はじめに
PyTorchで画像分類していきまーす!
開発環境
- Windows 11 PC
- Python 3.10
- PyTorch
PyTorchのインストールはここから
https://pytorch.org/get-started/locally/
anacondaで仮想環境作って、pipのみでインストールする派です(混ぜると危険)
導入
1.KaggleのDogs vs. Catsからデータセットをダウンロードします
https://www.kaggle.com/competitions/dogs-vs-cats/data
2.trainデータをcatフォルダとdogフォルダに分けます
dataset.py
import os
import shutil
# トレーニングデータセットのパスと移動先フォルダのパスを指定
dataset_path = "dogs-vs-cats/train"
cat_folder_path = "dogs-vs-cats/train/cat"
dog_folder_path = "dogs-vs-cats/train/dog"
# 移動先フォルダが存在しない場合は作成
os.makedirs(cat_folder_path, exist_ok=True)

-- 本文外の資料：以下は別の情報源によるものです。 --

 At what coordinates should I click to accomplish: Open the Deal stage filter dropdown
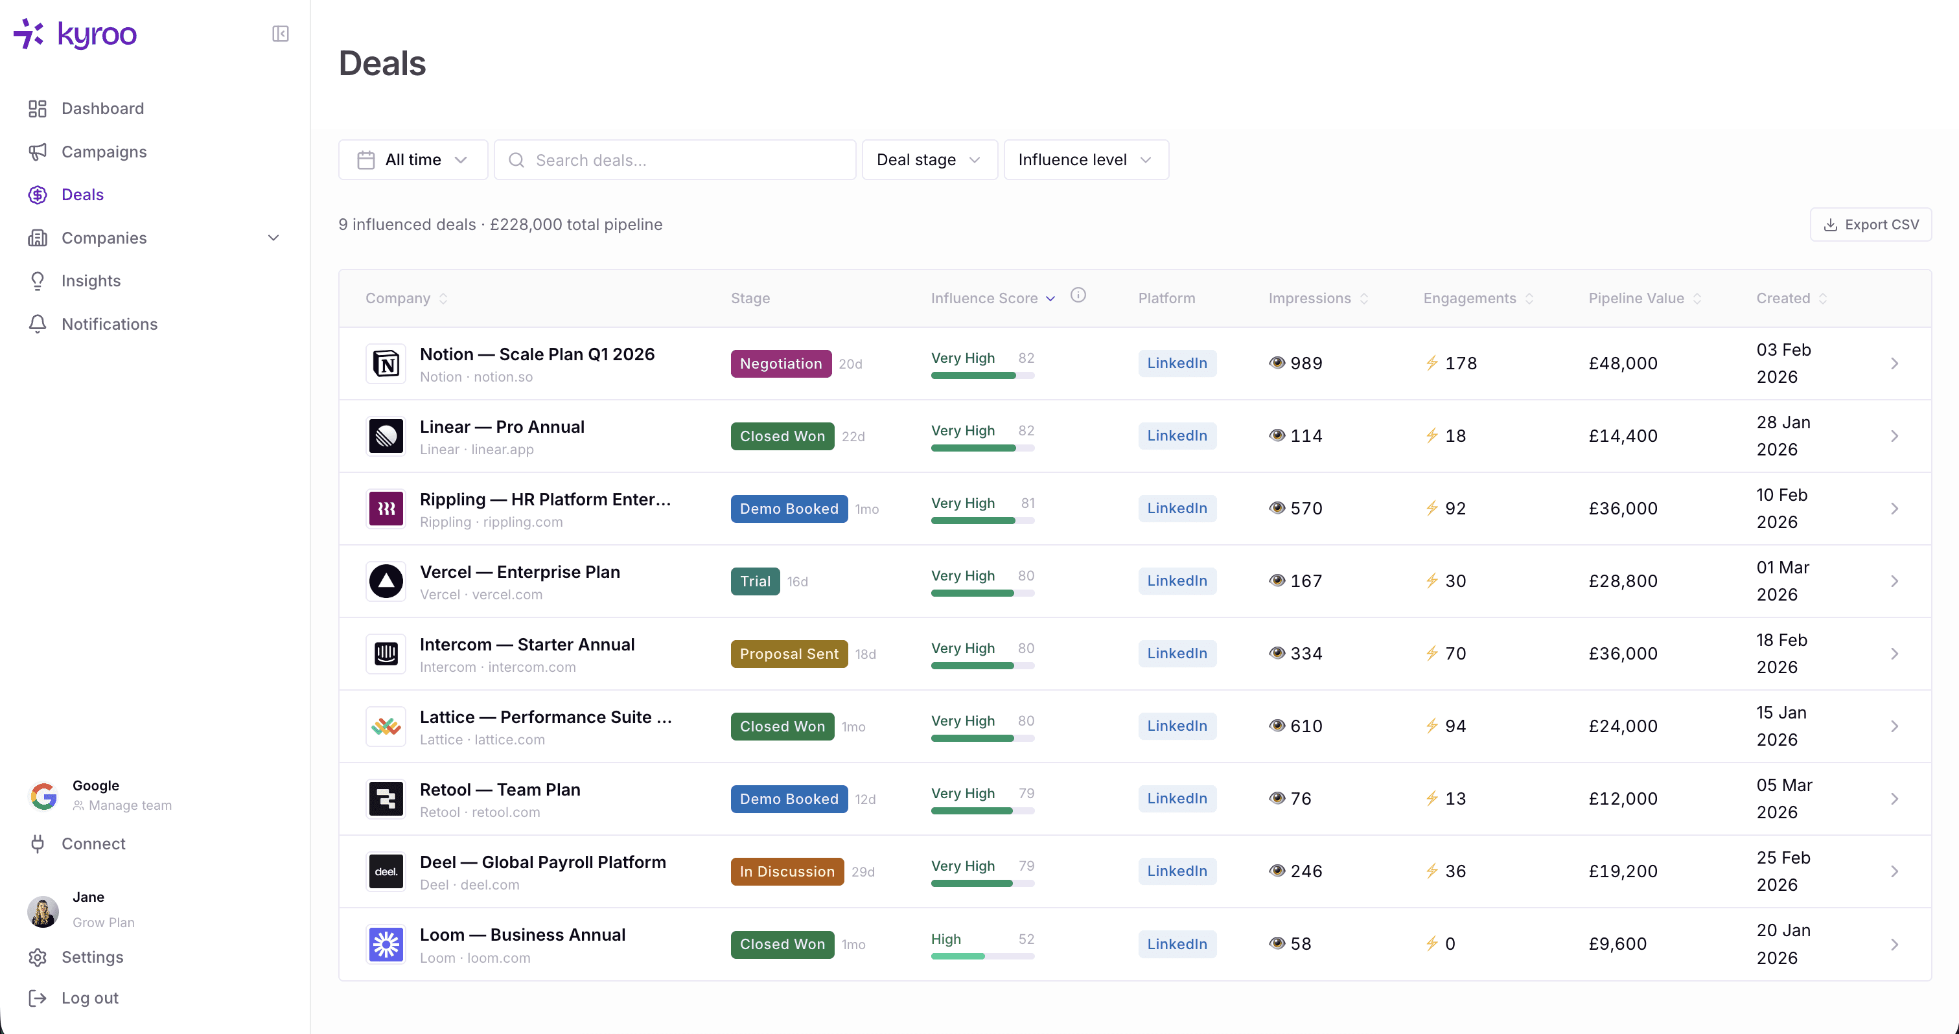point(929,160)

os.makedirs(dog_folder_path, exist_ok=True)
# 画像ファイルの移動
for filename in os.listdir(dataset_path):
if filename.startswith("cat."):
src_path = os.path.join(dataset_path, filename)
dst_path = os.path.join(cat_folder_path, filename)

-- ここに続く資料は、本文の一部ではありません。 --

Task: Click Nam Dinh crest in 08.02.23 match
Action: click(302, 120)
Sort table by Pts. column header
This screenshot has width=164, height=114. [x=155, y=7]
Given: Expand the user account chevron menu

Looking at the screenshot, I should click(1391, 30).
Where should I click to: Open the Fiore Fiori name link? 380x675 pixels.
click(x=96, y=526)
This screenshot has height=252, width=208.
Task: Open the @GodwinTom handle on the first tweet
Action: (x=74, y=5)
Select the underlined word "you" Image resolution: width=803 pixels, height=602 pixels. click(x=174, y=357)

shutil.move(src_path, dst_path)
elif filename.startswith("dog."):
src_path = os.path.join(dataset_path, filename)
dst_path = os.path.join(dog_folder_path, filename)
shutil.move(src_path, dst_path)
print("画像ファイルの移動が完了しました。")
3.testデータにはラベルがついていないので、今回はtrainデータから20%をtestデータとします
dataset_split.py
import os
import random
import shutil
# トレーニングデータセットとテストデータセットのパスを指定
train_dataset_path = "dogs-vs-cats/train"

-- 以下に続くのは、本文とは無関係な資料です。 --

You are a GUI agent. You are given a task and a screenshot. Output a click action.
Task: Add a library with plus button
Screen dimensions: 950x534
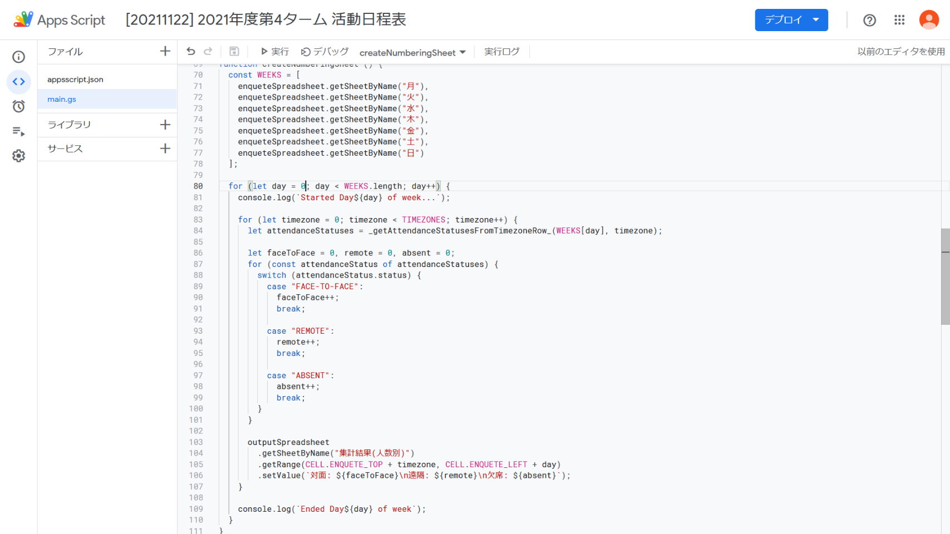point(165,125)
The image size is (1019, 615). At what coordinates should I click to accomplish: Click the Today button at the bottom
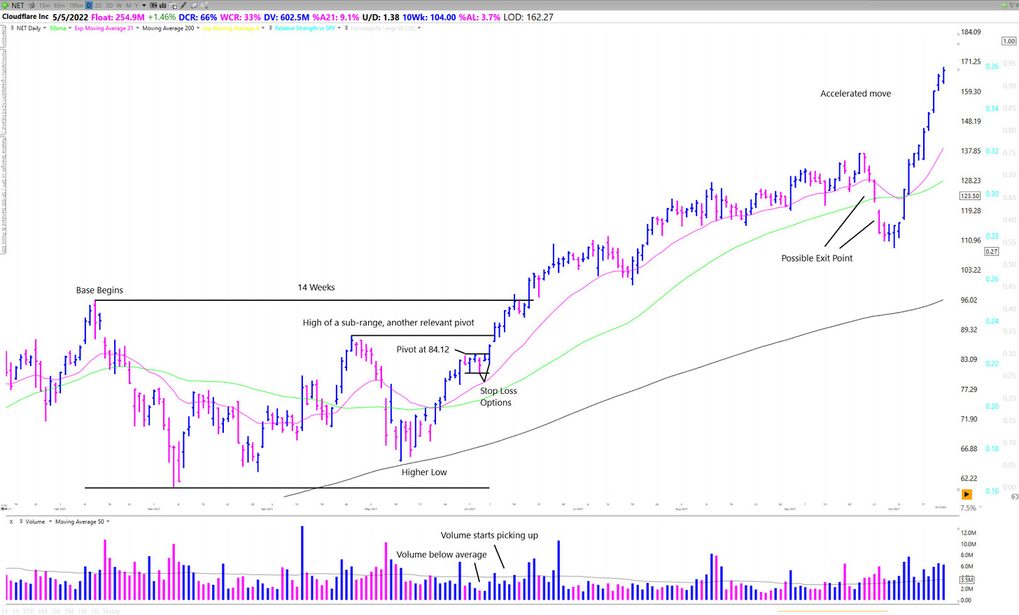coord(110,610)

test_dataset_path = "dogs-vs-cats/test"
# テストデータセットのフォルダを作成
os.makedirs(os.path.join(test_dataset_path, "cat"), exist_ok=True)
os.makedirs(os.path.join(test_dataset_path, "dog"), exist_ok=True)
# トレーニングデータセットのcatフォルダからファイルリストを取得
cat_files = os.listdir(os.path.join(train_dataset_path, "cat"))
random.shuffle(cat_files)
# トレーニングデータセットのdogフォルダからファイルリストを取得
dog_files = os.listdir(os.path.join(train_dataset_path, "dog"))
random.shuffle(dog_files)
# テストデータセットに移動するファイル数の計算
num_cat_files = int(0.2 * len(cat_files))
num_dog_files = int(0.2 * len(dog_files))
# テストデータセットへのcatファイルの移動
for filename in cat_files[:num_cat_files]:
src_path = os.path.join(train_dataset_path, "cat", filename)
dst_path = os.path.join(test_dataset_path, "cat", filename)
shutil.move(src_path, dst_path)
# テストデータセットへのdogファイルの移動
for filename in dog_files[:num_dog_files]:
src_path = os.path.join(train_dataset_path, "dog", filename)
dst_path = os.path.join(test_dataset_path, "dog", filename)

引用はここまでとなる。